[Stored entries]
----------------
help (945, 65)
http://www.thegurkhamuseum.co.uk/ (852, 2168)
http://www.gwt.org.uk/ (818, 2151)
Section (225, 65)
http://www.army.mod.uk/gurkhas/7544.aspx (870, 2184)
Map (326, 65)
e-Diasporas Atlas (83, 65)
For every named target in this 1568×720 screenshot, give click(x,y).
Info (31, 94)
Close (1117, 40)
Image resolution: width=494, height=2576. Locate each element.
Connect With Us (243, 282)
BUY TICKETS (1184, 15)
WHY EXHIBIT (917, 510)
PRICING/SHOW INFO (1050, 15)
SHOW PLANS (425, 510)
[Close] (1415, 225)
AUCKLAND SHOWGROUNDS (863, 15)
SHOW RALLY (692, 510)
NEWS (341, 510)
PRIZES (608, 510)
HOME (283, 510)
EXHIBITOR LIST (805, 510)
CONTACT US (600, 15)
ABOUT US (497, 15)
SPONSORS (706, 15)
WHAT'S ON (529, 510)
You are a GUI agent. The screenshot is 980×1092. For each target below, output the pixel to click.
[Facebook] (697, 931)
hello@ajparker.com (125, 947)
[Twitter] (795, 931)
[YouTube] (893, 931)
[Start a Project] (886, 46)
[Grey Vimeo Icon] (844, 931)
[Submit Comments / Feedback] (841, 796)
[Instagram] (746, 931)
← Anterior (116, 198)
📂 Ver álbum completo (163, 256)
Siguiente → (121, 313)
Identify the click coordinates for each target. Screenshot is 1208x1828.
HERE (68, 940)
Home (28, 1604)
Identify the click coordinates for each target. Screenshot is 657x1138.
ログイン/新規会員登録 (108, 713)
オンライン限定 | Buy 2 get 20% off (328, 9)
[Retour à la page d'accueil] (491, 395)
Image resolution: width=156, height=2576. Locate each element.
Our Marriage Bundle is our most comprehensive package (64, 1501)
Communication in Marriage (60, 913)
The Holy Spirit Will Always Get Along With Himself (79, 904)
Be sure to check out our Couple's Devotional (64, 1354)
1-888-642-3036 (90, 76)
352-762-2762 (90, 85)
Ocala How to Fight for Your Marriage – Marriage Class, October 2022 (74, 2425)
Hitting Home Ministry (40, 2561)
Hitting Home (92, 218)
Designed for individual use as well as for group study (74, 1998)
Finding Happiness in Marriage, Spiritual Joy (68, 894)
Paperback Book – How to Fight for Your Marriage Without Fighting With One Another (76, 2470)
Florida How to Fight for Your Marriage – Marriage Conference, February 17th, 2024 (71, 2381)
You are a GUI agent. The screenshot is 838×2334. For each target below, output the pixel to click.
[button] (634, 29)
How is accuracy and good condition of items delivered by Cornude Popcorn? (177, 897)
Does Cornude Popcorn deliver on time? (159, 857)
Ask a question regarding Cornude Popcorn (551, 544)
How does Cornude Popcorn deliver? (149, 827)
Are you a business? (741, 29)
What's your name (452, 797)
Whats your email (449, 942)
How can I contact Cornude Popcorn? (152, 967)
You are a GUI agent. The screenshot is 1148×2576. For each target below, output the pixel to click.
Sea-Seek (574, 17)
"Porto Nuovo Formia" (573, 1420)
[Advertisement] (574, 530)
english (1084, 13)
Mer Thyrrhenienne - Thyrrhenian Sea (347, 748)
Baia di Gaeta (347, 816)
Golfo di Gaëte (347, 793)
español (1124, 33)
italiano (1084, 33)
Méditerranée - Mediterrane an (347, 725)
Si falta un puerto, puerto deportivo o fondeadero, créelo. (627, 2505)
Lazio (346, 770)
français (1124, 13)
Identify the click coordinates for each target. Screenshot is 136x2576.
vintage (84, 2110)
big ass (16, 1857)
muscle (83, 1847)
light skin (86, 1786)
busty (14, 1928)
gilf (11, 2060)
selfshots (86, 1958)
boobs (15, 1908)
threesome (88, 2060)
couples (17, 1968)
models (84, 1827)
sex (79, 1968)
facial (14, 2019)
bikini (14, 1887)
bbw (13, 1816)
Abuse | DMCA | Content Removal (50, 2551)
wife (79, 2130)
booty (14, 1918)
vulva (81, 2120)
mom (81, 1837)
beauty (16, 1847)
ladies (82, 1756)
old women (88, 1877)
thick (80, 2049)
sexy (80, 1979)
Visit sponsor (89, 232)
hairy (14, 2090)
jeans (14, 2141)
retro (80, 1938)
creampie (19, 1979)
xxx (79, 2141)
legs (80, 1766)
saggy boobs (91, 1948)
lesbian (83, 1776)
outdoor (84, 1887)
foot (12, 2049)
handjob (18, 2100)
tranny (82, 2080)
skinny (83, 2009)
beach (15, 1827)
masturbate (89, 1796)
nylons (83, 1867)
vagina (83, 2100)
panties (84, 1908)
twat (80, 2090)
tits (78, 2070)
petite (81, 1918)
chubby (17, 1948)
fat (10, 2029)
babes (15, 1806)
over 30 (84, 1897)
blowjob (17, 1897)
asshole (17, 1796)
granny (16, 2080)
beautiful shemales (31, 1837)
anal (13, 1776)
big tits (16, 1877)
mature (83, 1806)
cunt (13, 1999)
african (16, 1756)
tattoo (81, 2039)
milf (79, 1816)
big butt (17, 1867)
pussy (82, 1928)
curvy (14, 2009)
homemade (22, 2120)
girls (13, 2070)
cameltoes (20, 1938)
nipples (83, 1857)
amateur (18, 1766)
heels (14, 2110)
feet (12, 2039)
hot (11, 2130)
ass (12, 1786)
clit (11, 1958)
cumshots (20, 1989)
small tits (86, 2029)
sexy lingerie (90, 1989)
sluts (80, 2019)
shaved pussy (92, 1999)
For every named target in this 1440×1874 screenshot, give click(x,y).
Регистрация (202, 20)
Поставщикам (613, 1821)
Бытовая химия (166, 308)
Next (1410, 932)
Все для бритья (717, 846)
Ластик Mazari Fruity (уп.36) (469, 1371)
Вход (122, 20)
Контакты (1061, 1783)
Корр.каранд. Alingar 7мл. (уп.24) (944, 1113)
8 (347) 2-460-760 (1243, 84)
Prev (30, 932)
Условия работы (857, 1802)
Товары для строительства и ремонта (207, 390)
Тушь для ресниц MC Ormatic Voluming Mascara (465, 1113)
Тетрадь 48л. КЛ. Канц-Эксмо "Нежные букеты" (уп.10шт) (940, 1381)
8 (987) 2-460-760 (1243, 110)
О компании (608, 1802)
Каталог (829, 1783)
----------------
- Objective
Count how many lines of the records contain the string "pixel", treating uppercase and lowercase as different. Reply with the number alone.

- Answer in full
3